EXERCISE REQUIREMENTS: Go through the material below and count the lines with the string "screenshot"; the number is the whole answer.
+===+
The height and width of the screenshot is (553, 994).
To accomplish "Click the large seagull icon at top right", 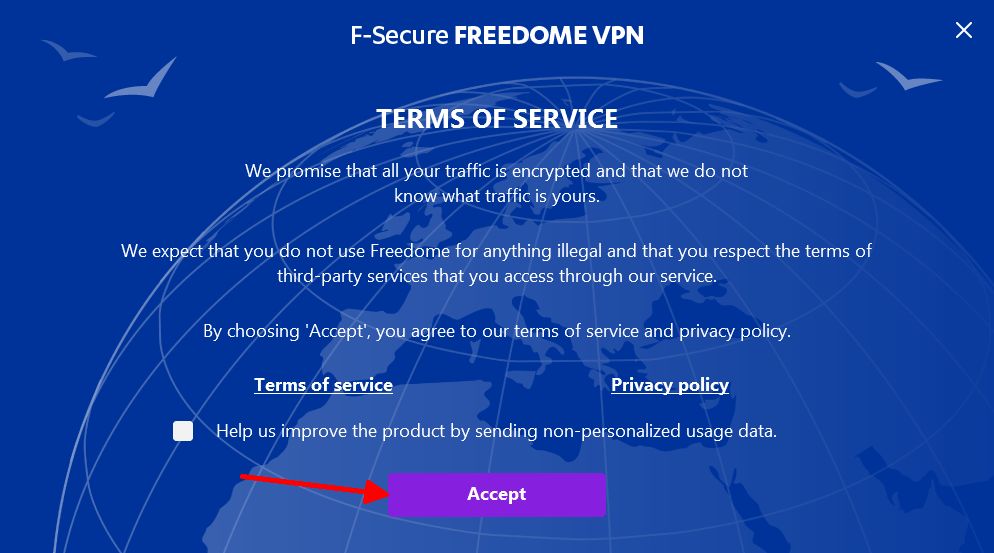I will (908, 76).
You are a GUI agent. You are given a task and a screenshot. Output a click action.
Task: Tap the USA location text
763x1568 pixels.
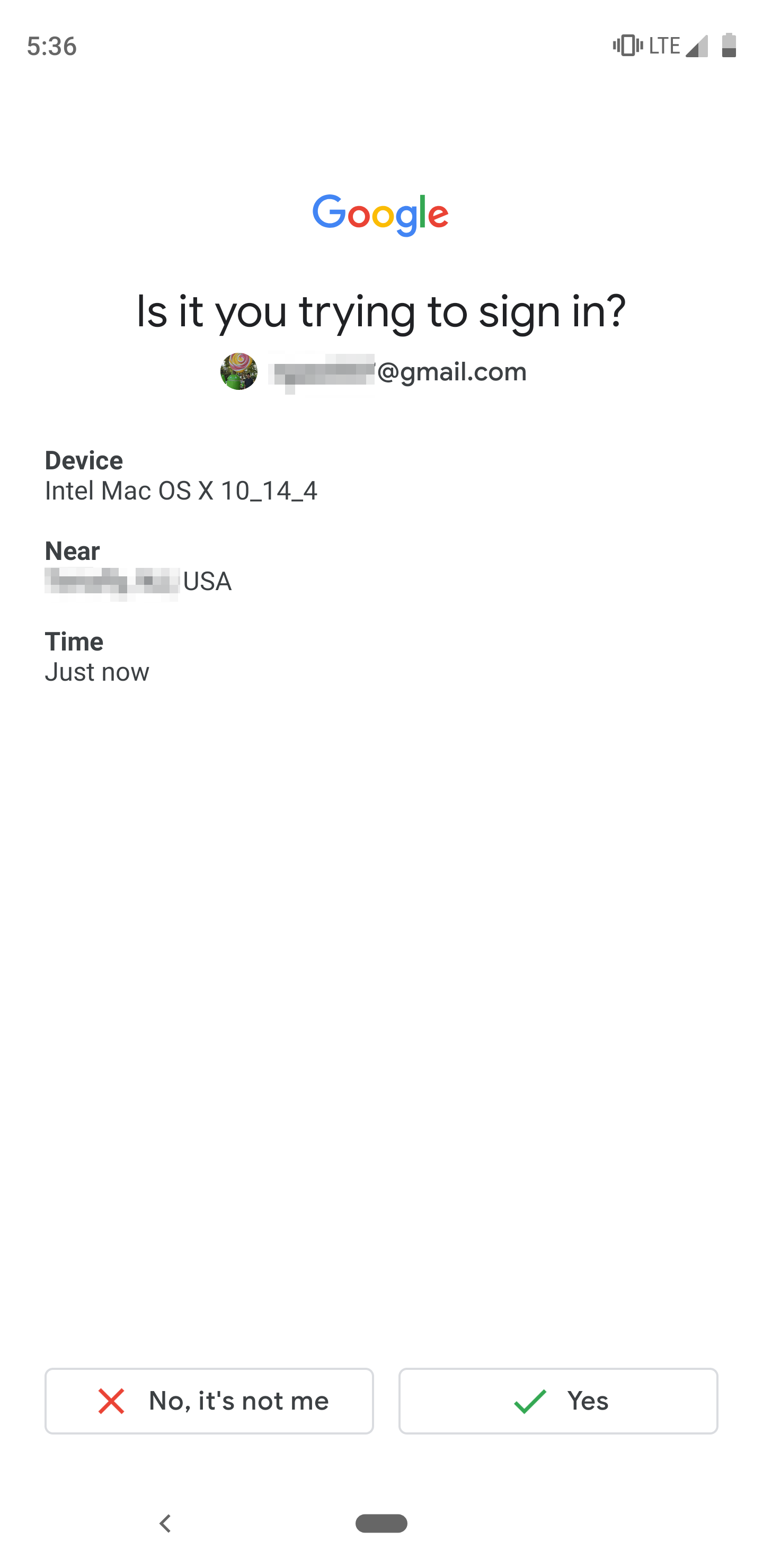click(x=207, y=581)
+===+
EXERCISE SOLUTION: 2